When she talked to her friends, she heard the same stories. One friend’s boyfriend refused to get a job because he was “finding his passion.” Another said her boyfriend would ignore her texts for days because he was too busy gaming. A third had just ended a relationship with someone who couldn’t even do his own laundry.


It felt like more and more women were trying to grow and build their lives, while too many men were stuck avoiding responsibility. They wanted girlfriends who acted like mothers cooking, cleaning, organizing their lives but didn’t want to step up themselves.

Samantha realized this wasn’t just about Jake. It was a bigger problem.

A lot of Gen Z men seemed to be emotionally stuck. They didn’t want to grow up. They avoided hard conversations. They didn’t take care of themselves. Meanwhile, the women around them were working, going to therapy, healing from trauma, building side hustles, and thinking seriously about the future.

It felt unfair. A month after the Fortnite incident, Samantha broke up with Jake. When she told him why, he just shrugged and said, “You overthink things. Life’s supposed to be chill.” Then he asked if she’d still help him film his podcast intro.

She said no. Since then, Samantha has been more careful about who she lets into her life. She looks for men who are responsible, respectful, and emotionally mature. She doesn’t expect perfection but she does expect effort.

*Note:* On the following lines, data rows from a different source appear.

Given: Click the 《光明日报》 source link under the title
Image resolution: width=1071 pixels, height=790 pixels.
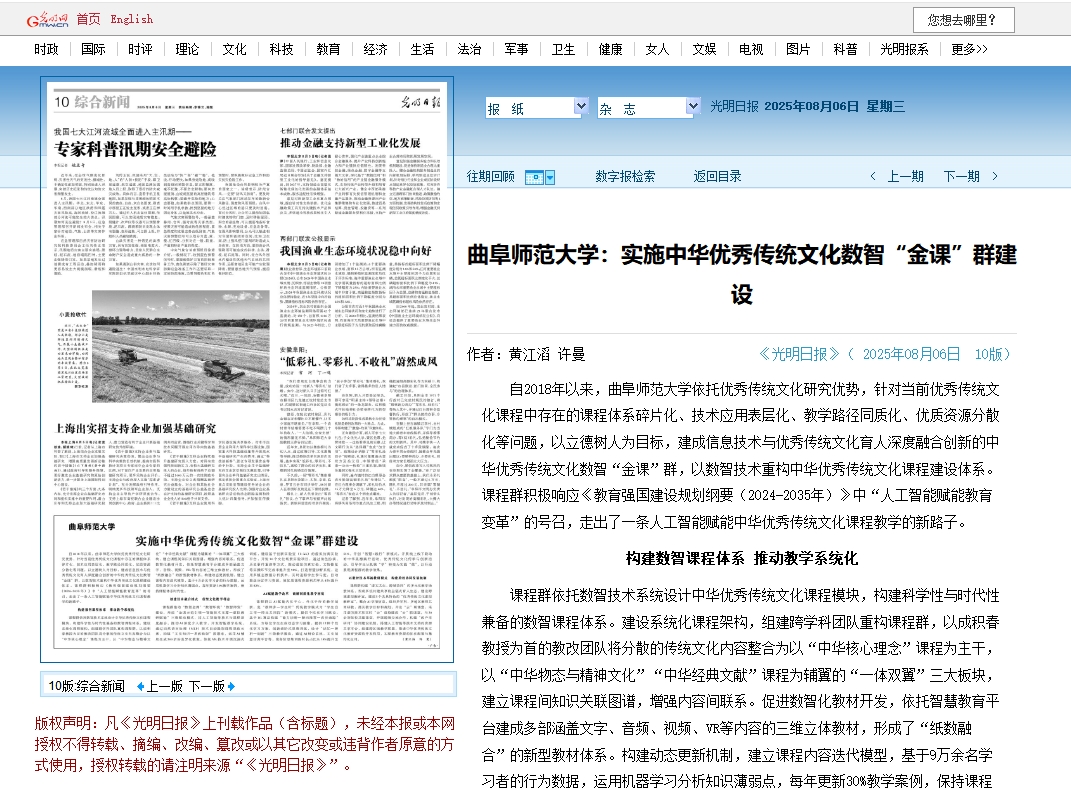Looking at the screenshot, I should 799,354.
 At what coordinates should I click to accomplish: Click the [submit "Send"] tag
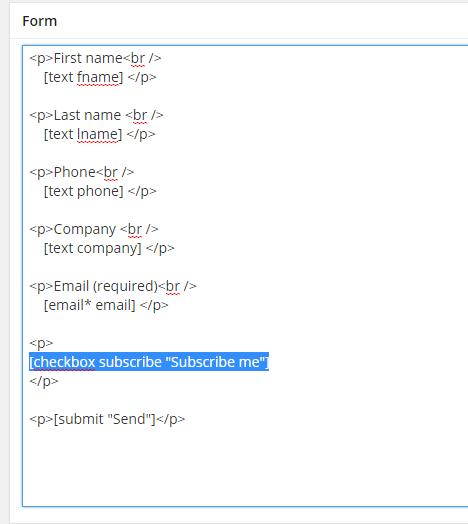105,419
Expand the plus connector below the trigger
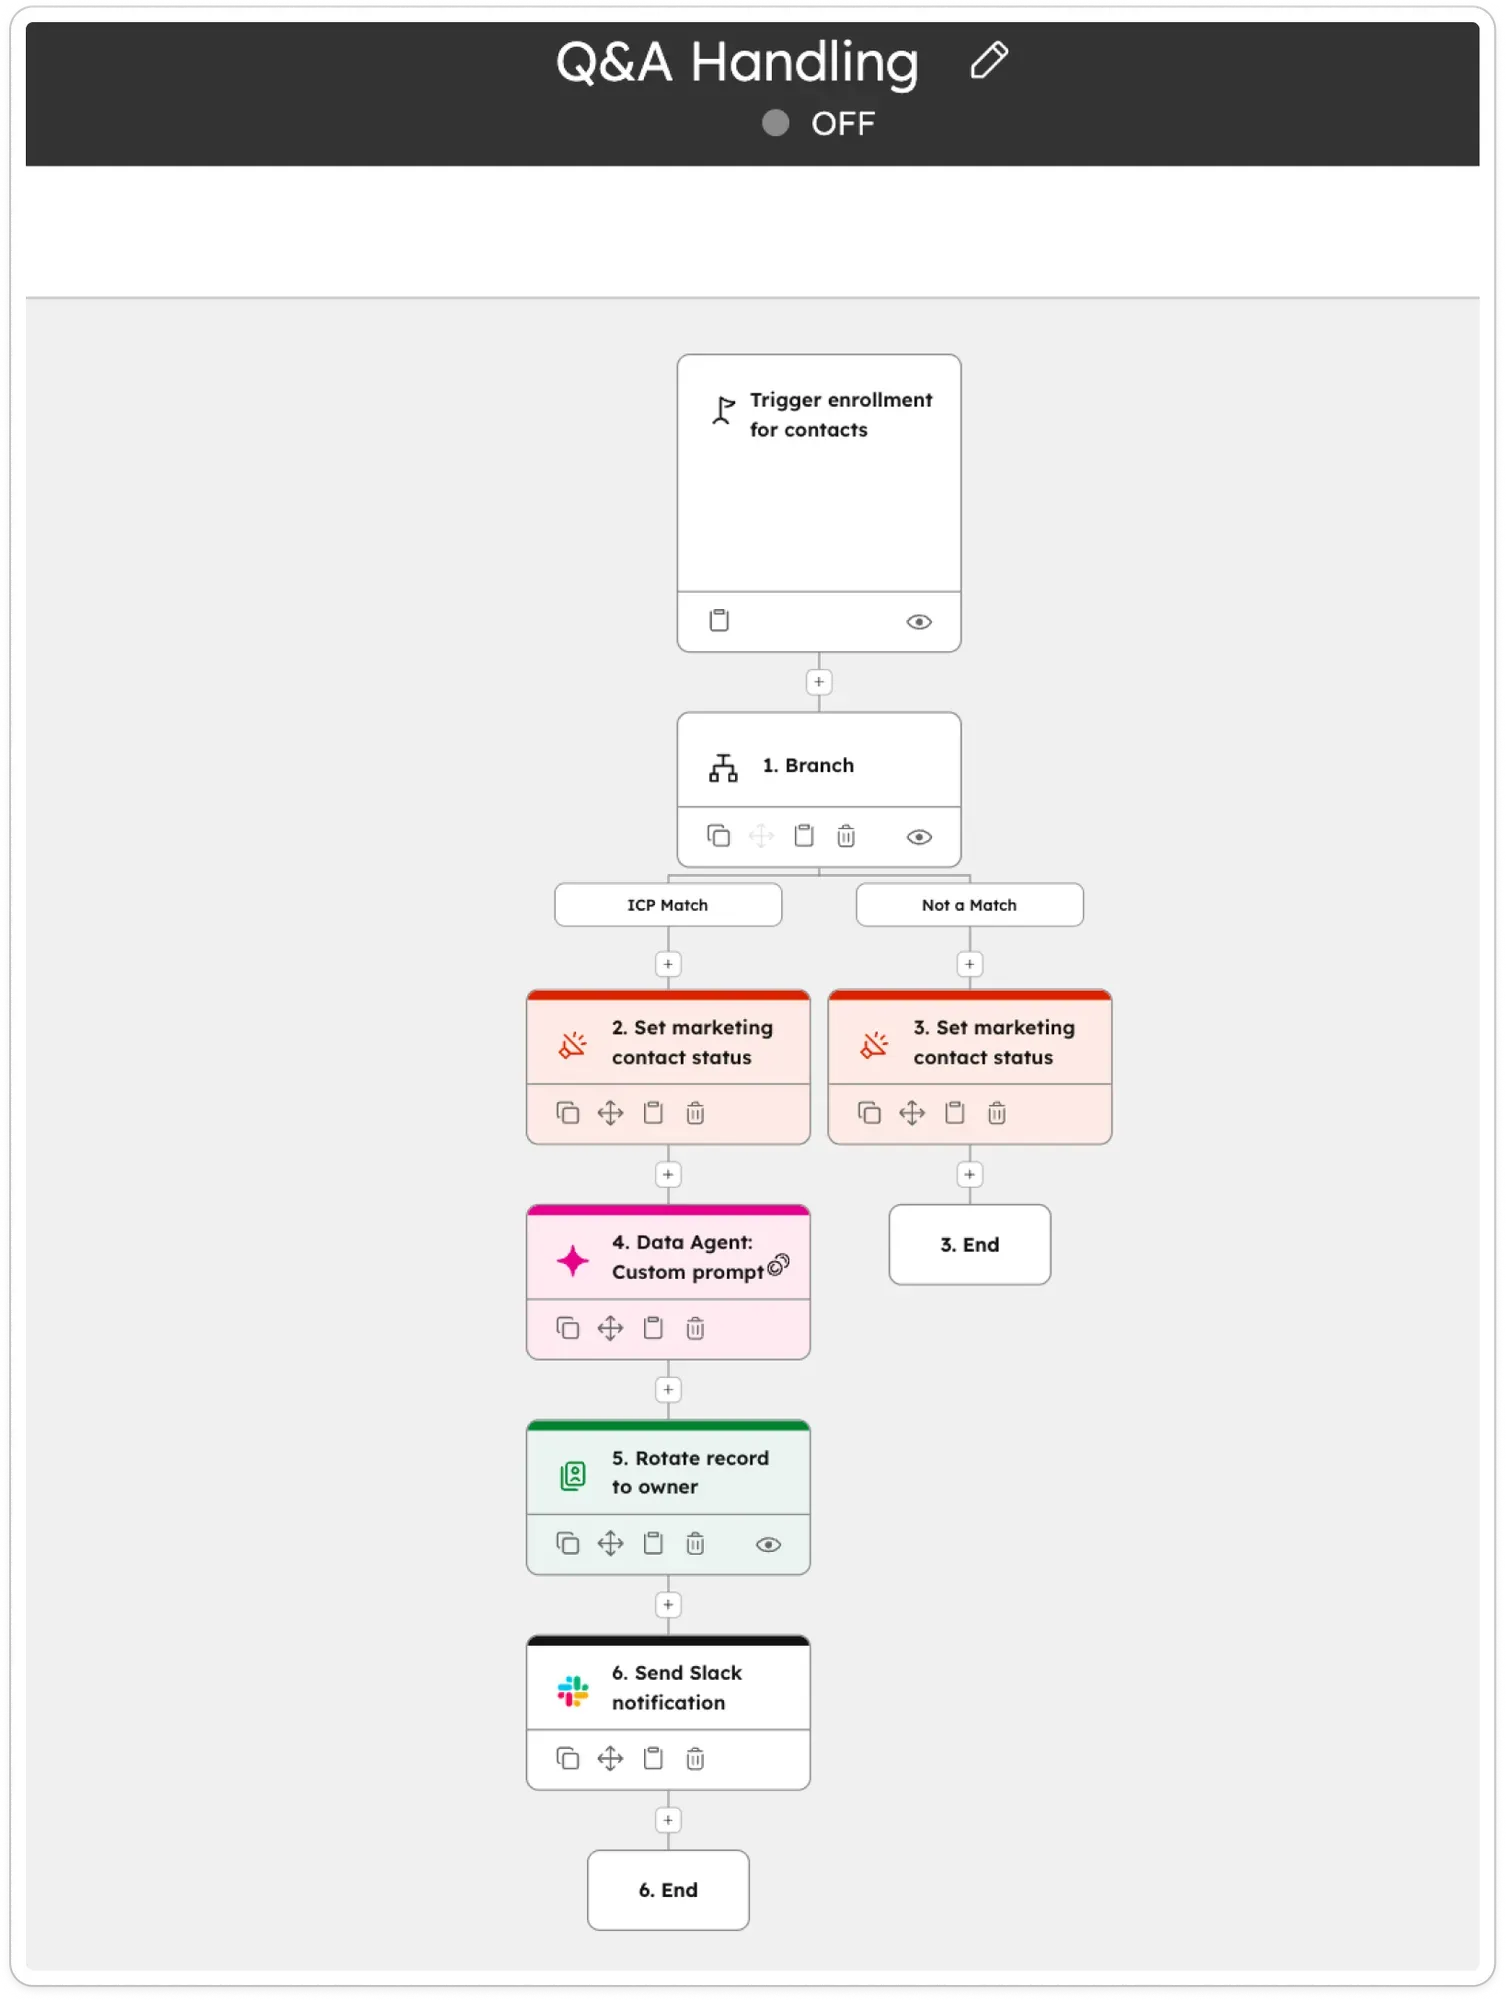Screen dimensions: 1506x2000 (x=818, y=682)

Dating someone fun is great. But she learned the hard way that fun without responsibility isn’t a relationship—it’s babysitting.

Samantha knows not every guy is like Jake. There are great men out there who are growing, learning, and showing up. But the truth is, there’s a growing number of young men who don’t want to face the reality of adulthood. They want freedom without effort, connection without commitment, and support without giving it back.

And it’s leaving a lot of women tired, disappointed, and feeling like they’re doing all the emotional work.

To anyone else who finds themselves dating a manchild Samantha says this: You’re not crazy. You’re not being too picky. Wanting a grown partner is not too much to ask.

And to the guys who recognize themselves in this story: It’s never too late to grow up. Adulthood doesn’t have to be boring or scary. Being responsible doesn’t mean you stop having fun it means you stop expecting others to clean up after your mess.

Samantha’s story is just one of many, but it’s a reminder that love should be a partnership not a rescue mission.